* [RECORDS TO PROCESS]

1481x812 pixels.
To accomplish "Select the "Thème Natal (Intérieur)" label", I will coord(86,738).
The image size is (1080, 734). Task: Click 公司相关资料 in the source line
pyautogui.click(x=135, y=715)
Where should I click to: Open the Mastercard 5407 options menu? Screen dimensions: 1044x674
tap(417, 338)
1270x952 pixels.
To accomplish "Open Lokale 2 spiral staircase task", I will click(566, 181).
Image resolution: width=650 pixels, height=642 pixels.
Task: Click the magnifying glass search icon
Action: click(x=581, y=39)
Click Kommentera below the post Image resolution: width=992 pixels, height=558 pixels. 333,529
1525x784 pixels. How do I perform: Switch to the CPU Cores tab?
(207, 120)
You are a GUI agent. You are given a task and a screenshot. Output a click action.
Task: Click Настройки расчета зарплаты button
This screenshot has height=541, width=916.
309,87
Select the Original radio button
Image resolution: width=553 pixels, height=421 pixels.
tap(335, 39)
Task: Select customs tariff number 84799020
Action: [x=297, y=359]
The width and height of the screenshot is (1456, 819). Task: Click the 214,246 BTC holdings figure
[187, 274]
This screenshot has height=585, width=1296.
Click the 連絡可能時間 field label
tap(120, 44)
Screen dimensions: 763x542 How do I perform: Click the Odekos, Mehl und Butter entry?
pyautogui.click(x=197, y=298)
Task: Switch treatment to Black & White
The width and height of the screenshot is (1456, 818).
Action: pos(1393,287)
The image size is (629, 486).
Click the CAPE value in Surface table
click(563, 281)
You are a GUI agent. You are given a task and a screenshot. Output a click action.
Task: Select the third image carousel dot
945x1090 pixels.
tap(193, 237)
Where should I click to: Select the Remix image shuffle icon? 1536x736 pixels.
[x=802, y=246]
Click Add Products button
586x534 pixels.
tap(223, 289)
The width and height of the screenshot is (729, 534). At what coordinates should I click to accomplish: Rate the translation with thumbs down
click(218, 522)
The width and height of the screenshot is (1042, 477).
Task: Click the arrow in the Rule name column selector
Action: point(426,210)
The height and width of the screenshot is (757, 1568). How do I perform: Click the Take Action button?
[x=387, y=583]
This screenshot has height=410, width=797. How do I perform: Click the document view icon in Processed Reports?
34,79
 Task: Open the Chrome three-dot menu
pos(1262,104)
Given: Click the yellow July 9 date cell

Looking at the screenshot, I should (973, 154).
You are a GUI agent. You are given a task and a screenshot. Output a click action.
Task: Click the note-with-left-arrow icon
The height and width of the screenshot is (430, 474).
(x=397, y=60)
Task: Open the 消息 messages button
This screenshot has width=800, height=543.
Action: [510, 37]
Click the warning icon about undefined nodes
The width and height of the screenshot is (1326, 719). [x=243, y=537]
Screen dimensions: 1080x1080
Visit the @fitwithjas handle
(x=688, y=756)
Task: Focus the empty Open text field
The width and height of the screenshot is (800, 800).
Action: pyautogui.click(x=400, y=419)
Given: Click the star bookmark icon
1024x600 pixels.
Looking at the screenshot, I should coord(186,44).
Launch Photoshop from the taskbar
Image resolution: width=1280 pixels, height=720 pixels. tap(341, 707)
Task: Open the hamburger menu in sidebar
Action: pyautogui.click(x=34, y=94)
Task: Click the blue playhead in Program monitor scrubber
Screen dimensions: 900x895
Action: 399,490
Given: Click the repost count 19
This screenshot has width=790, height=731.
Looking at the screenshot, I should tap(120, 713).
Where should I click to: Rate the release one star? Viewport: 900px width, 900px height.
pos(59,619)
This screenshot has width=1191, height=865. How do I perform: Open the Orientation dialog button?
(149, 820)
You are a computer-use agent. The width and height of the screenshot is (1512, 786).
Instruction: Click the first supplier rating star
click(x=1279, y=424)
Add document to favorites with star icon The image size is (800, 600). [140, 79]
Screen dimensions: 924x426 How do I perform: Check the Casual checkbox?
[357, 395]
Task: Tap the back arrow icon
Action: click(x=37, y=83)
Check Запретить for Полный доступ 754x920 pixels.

* [WHAT THE TASK REQUIRES]
Every line of the data above should be reproduced word for word.

* [OUTPUT BELOW]
1481x812 pixels.
To accomplish "Select the "Thème Natal (Intérieur)" label", I will coord(86,738).
The image size is (1080, 734). Task: Click 公司相关资料 in the source line
pyautogui.click(x=135, y=715)
Where should I click to: Open the Mastercard 5407 options menu? Screen dimensions: 1044x674
tap(417, 338)
1270x952 pixels.
To accomplish "Open Lokale 2 spiral staircase task", I will click(566, 181).
Image resolution: width=650 pixels, height=642 pixels.
Task: Click the magnifying glass search icon
Action: click(x=581, y=39)
Click Kommentera below the post Image resolution: width=992 pixels, height=558 pixels. 333,529
1525x784 pixels. How do I perform: Switch to the CPU Cores tab?
(207, 120)
You are a GUI agent. You are given a task and a screenshot. Output a click action.
Task: Click Настройки расчета зарплаты button
This screenshot has height=541, width=916.
309,87
Select the Original radio button
Image resolution: width=553 pixels, height=421 pixels.
tap(335, 39)
Task: Select customs tariff number 84799020
Action: [x=297, y=359]
The width and height of the screenshot is (1456, 819). Task: Click the 214,246 BTC holdings figure
[187, 274]
This screenshot has height=585, width=1296.
Click the 連絡可能時間 field label
tap(120, 44)
Screen dimensions: 763x542 How do I perform: Click the Odekos, Mehl und Butter entry?
pyautogui.click(x=197, y=298)
Task: Switch treatment to Black & White
The width and height of the screenshot is (1456, 818).
Action: pos(1393,287)
The image size is (629, 486).
Click the CAPE value in Surface table
click(563, 281)
You are a GUI agent. You are given a task and a screenshot. Output a click action.
Task: Select the third image carousel dot
945x1090 pixels.
tap(193, 237)
Where should I click to: Select the Remix image shuffle icon? 1536x736 pixels.
[x=802, y=246]
Click Add Products button
586x534 pixels.
tap(223, 289)
The width and height of the screenshot is (729, 534). At what coordinates should I click to accomplish: Rate the translation with thumbs down
click(218, 522)
The width and height of the screenshot is (1042, 477).
Task: Click the arrow in the Rule name column selector
Action: point(426,210)
The height and width of the screenshot is (757, 1568). How do I perform: Click the Take Action button?
[x=387, y=583]
This screenshot has height=410, width=797. How do I perform: Click the document view icon in Processed Reports?
34,79
 Task: Open the Chrome three-dot menu
pos(1262,104)
Given: Click the yellow July 9 date cell

Looking at the screenshot, I should (973, 154).
You are a GUI agent. You are given a task and a screenshot. Output a click action.
Task: Click the note-with-left-arrow icon
The height and width of the screenshot is (430, 474).
(x=397, y=60)
Task: Open the 消息 messages button
This screenshot has width=800, height=543.
Action: [510, 37]
Click the warning icon about undefined nodes
The width and height of the screenshot is (1326, 719). [x=243, y=537]
Screen dimensions: 1080x1080
Visit the @fitwithjas handle
(x=688, y=756)
Task: Focus the empty Open text field
The width and height of the screenshot is (800, 800).
Action: pyautogui.click(x=400, y=419)
Given: Click the star bookmark icon
1024x600 pixels.
Looking at the screenshot, I should coord(186,44).
Launch Photoshop from the taskbar
Image resolution: width=1280 pixels, height=720 pixels. tap(341, 707)
Task: Open the hamburger menu in sidebar
Action: pyautogui.click(x=34, y=94)
Task: Click the blue playhead in Program monitor scrubber
Screen dimensions: 900x895
Action: 399,490
Given: Click the repost count 19
This screenshot has width=790, height=731.
Looking at the screenshot, I should tap(120, 713).
Where should I click to: Rate the release one star? Viewport: 900px width, 900px height.
pos(59,619)
This screenshot has width=1191, height=865. How do I perform: Open the Orientation dialog button?
(149, 820)
You are a computer-use agent. The width and height of the screenshot is (1512, 786).
Instruction: Click the first supplier rating star
click(x=1279, y=424)
Add document to favorites with star icon The image size is (800, 600). [140, 79]
Screen dimensions: 924x426 How do I perform: Check the Casual checkbox?
[357, 395]
Task: Tap the back arrow icon
Action: click(x=37, y=83)
Check Запретить for Полный доступ 754x920 pixels.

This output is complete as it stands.